___ Task data ___
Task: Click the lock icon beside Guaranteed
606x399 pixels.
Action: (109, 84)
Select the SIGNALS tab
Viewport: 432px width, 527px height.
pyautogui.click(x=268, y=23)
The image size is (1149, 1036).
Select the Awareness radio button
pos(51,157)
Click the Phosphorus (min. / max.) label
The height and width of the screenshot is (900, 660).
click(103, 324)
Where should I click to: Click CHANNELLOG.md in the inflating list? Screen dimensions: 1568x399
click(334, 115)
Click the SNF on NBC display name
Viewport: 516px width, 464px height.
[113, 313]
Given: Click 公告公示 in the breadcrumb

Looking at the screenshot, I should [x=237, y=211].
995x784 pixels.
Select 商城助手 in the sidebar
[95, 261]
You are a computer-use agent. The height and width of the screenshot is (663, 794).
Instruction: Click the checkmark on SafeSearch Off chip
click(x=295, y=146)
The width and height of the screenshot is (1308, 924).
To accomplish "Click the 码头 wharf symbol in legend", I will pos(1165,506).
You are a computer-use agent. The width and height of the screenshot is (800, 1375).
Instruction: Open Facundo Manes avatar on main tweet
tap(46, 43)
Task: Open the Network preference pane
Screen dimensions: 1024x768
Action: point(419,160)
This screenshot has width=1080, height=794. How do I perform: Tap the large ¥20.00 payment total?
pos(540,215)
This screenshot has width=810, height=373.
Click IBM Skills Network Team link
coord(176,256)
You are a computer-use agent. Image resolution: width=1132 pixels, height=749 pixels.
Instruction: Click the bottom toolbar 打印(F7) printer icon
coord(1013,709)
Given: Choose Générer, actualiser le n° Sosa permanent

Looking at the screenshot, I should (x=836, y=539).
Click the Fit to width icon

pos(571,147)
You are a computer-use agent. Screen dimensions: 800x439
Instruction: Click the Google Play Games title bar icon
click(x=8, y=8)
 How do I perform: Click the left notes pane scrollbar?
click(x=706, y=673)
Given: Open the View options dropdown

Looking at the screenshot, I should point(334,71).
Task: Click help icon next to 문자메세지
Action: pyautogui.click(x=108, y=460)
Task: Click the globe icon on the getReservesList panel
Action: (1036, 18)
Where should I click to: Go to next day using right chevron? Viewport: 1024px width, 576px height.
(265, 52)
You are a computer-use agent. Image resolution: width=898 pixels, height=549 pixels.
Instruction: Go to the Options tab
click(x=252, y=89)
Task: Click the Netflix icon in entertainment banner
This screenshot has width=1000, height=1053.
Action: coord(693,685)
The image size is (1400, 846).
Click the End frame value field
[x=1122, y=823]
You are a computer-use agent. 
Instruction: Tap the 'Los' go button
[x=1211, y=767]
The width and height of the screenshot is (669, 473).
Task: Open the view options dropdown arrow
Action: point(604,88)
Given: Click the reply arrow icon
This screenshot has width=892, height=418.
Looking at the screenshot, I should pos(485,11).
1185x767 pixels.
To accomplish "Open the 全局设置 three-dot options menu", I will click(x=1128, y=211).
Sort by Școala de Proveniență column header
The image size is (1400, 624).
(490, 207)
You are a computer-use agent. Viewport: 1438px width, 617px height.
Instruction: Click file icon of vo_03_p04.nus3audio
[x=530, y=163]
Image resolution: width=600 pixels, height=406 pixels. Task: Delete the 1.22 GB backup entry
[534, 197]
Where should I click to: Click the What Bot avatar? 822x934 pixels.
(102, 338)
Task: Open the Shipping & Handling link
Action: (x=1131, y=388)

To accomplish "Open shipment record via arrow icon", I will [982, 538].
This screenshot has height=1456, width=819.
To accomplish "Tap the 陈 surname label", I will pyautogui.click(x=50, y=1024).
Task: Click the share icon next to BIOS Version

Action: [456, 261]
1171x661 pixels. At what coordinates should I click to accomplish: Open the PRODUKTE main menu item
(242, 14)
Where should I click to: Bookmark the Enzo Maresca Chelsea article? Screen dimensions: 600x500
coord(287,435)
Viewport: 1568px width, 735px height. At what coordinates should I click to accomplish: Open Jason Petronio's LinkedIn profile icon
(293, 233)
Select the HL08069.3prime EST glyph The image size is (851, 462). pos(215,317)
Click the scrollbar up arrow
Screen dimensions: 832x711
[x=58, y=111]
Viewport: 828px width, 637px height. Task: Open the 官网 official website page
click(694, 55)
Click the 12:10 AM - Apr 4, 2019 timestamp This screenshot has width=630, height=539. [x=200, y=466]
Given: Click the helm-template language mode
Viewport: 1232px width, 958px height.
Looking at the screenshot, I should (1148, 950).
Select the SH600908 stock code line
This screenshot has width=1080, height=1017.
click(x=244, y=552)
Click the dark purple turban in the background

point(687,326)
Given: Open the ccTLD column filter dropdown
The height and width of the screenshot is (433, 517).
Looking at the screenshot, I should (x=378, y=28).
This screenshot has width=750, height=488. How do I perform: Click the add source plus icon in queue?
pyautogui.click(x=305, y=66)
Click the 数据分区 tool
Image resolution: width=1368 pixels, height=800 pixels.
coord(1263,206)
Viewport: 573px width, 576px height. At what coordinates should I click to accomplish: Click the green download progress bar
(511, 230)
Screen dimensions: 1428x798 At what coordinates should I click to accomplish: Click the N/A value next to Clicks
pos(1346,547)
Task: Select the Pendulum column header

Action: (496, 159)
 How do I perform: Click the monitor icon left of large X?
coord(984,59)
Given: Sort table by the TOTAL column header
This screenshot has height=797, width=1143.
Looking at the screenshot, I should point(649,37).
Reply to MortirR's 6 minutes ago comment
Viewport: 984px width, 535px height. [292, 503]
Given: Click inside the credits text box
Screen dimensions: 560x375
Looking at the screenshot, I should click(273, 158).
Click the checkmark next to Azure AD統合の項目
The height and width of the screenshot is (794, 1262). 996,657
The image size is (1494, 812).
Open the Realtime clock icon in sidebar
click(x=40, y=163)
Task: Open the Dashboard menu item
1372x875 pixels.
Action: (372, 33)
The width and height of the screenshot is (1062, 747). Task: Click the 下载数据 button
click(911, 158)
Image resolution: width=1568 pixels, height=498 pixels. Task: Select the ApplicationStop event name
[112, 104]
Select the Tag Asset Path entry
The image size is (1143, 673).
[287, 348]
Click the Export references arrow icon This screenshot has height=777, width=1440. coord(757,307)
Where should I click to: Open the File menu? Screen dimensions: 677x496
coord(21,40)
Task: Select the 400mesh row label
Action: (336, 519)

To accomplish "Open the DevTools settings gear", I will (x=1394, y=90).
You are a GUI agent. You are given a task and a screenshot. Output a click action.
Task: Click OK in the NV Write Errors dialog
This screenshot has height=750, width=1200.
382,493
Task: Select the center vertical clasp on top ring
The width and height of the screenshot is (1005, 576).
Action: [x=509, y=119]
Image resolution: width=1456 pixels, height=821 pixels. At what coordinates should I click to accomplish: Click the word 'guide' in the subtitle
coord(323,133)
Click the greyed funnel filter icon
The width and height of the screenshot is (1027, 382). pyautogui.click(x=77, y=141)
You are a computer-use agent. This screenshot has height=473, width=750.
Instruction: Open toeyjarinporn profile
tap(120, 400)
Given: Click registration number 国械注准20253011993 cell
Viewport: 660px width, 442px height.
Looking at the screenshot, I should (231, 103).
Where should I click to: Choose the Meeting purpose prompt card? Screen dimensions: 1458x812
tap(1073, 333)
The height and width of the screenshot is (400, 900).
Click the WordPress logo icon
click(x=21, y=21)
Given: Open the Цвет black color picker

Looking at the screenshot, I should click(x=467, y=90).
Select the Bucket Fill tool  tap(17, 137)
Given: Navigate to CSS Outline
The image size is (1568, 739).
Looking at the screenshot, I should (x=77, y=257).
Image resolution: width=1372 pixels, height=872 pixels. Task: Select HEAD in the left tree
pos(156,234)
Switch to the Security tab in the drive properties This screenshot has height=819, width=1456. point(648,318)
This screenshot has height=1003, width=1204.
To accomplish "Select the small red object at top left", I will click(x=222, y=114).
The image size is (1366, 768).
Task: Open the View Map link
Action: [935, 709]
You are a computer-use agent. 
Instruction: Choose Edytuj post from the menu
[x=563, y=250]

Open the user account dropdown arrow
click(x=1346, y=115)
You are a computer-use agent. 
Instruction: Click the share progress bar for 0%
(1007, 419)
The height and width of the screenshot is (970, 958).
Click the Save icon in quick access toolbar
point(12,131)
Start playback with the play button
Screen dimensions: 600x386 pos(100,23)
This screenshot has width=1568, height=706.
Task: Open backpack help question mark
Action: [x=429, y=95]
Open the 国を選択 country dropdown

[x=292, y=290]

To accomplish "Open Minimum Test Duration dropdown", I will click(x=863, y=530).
___
Rewrite the listing starting at the line that contains "Where should I click to: Click CHANNELLOG.md" and ending at the line that contains "click(x=295, y=146)", replacing "display name" with "channel title" and leaving everything else unchanged.

### Correct response:
Where should I click to: Click CHANNELLOG.md in the inflating list? Screen dimensions: 1568x399
click(334, 115)
Click the SNF on NBC channel title
Viewport: 516px width, 464px height.
[113, 313]
Given: Click 公告公示 in the breadcrumb

Looking at the screenshot, I should [x=237, y=211].
995x784 pixels.
Select 商城助手 in the sidebar
[95, 261]
You are a computer-use agent. The height and width of the screenshot is (663, 794).
Instruction: Click the checkmark on SafeSearch Off chip
click(x=295, y=146)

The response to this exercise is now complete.